▶ _Exercise description_:
Show all lines containing "Clear" from the data below.

(Saved data entries)
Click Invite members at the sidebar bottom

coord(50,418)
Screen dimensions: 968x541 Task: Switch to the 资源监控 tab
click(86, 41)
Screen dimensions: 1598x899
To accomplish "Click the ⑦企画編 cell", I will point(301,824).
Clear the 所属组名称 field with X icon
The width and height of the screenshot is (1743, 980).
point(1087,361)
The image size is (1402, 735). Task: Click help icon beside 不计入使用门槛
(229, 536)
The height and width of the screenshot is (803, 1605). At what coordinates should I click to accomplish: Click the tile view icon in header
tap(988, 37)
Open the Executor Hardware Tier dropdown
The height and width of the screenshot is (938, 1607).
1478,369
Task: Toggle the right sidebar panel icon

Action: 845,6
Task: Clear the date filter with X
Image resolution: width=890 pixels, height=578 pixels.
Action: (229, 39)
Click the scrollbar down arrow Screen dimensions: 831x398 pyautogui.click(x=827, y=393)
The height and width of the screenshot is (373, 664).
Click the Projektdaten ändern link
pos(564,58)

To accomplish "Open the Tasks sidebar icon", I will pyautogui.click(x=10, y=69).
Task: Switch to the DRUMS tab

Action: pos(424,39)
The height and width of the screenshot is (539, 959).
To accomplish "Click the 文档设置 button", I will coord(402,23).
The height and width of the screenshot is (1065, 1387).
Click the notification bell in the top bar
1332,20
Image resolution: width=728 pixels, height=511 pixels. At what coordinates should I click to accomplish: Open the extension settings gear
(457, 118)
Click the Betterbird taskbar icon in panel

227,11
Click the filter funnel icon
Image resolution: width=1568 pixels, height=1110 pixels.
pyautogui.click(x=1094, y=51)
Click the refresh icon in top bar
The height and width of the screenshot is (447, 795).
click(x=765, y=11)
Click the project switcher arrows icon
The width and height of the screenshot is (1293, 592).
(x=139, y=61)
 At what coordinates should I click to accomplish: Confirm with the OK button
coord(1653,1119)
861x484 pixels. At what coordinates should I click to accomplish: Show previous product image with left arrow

▶ _Solution to the exercise_:
Clear the 所属组名称 field with X icon
Task: Clear the date filter with X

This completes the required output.